**Work to complete**
Duplicate the data starting at the line containing "You are a computer-use" and ending after the line containing "coord(47,192)", leaving out the pictures.

(Stored data entries)
+++

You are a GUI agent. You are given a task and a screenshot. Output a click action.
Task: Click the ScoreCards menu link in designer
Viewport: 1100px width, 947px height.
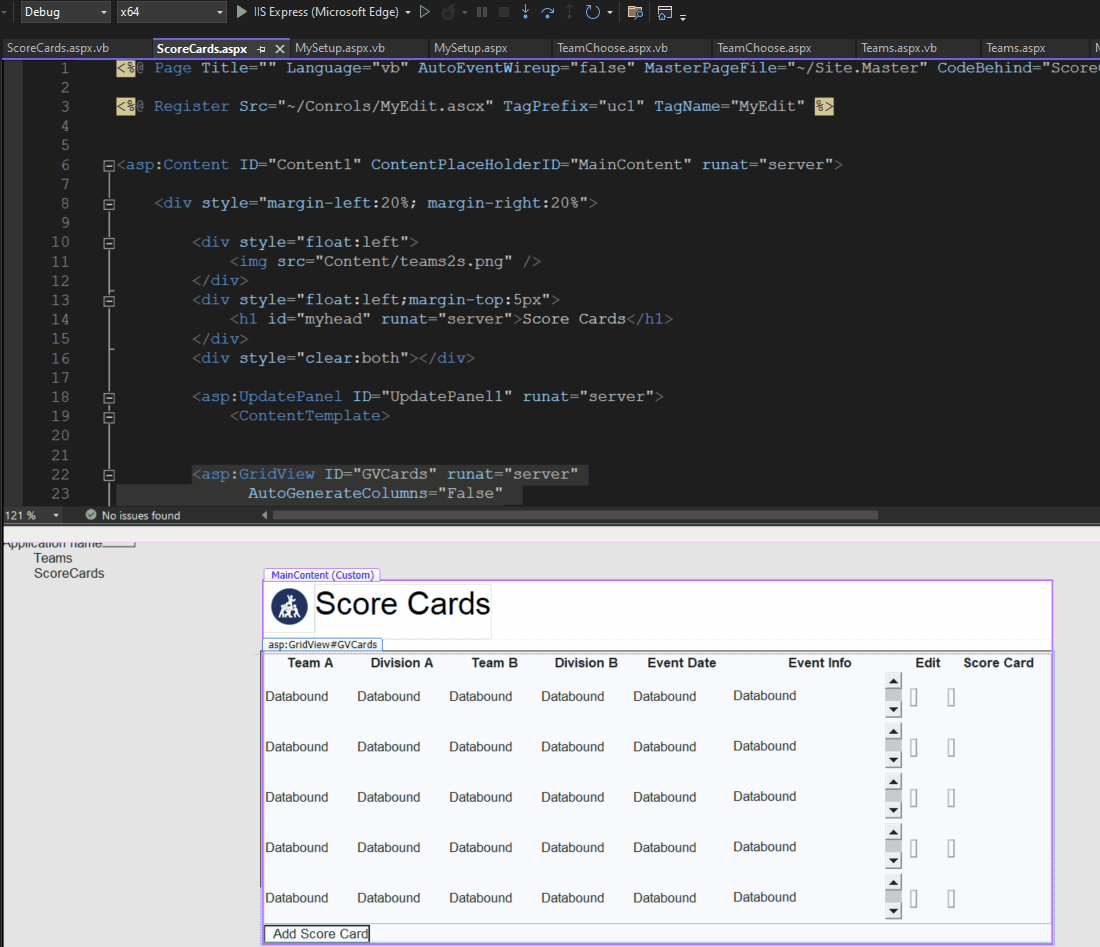69,574
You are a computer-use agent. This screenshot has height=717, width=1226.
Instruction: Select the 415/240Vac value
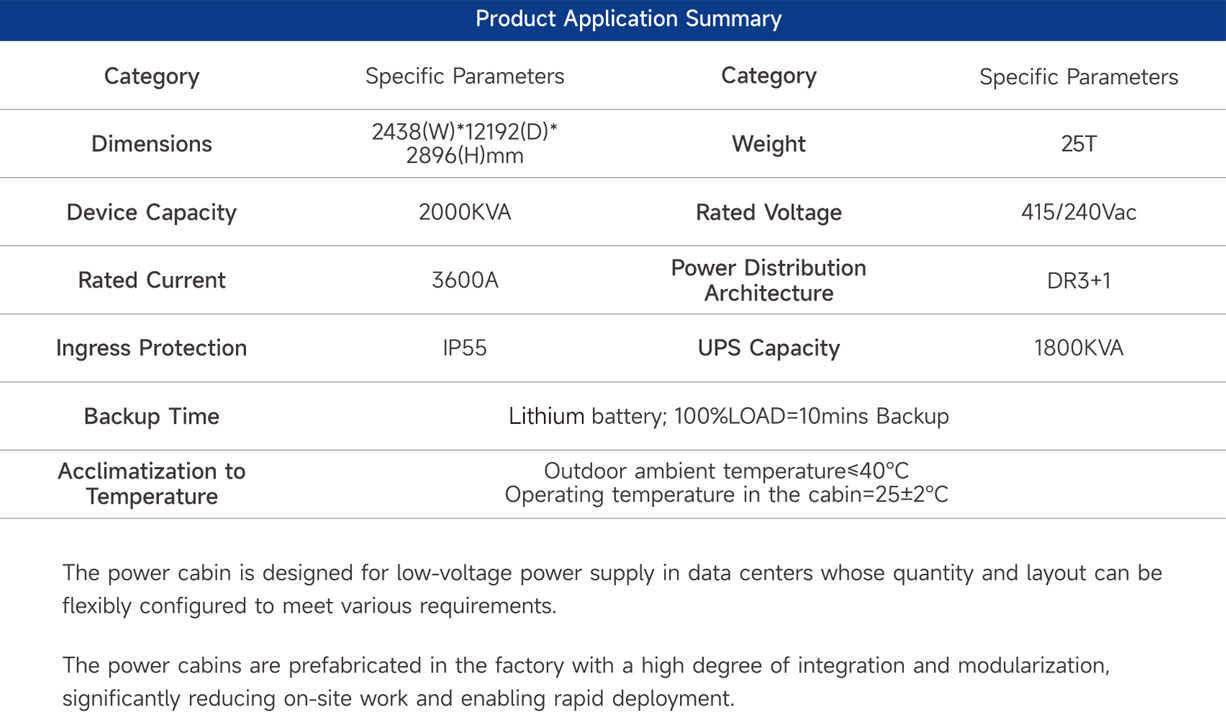coord(1078,212)
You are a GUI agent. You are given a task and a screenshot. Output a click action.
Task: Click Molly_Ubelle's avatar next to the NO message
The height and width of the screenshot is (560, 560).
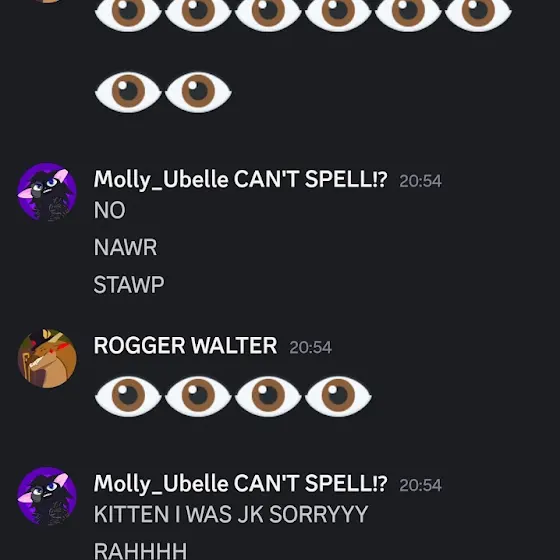coord(47,192)
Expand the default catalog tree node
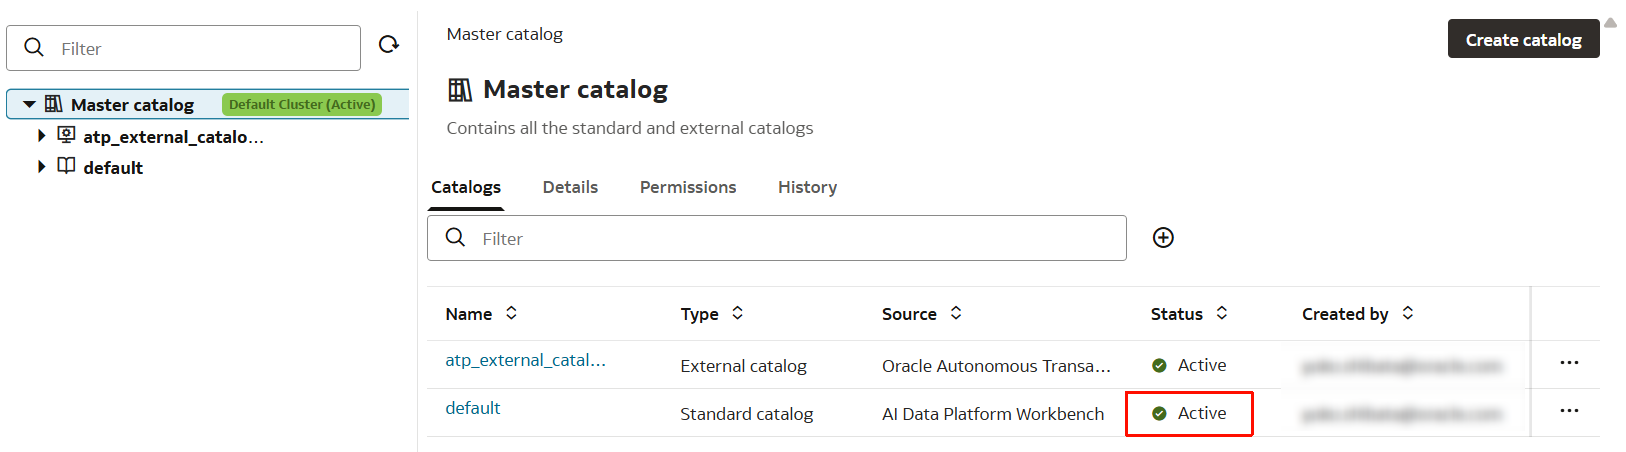Screen dimensions: 1626x452 tap(42, 167)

+++

**Result below**
You are a computer-use agent. This screenshot has height=717, width=1226.
Instruction: Select the 415/240Vac value
coord(1078,212)
You are a GUI agent. You are given a task and a screenshot. Output a click action.
Task: Click Molly_Ubelle's avatar next to the NO message
The height and width of the screenshot is (560, 560).
coord(47,192)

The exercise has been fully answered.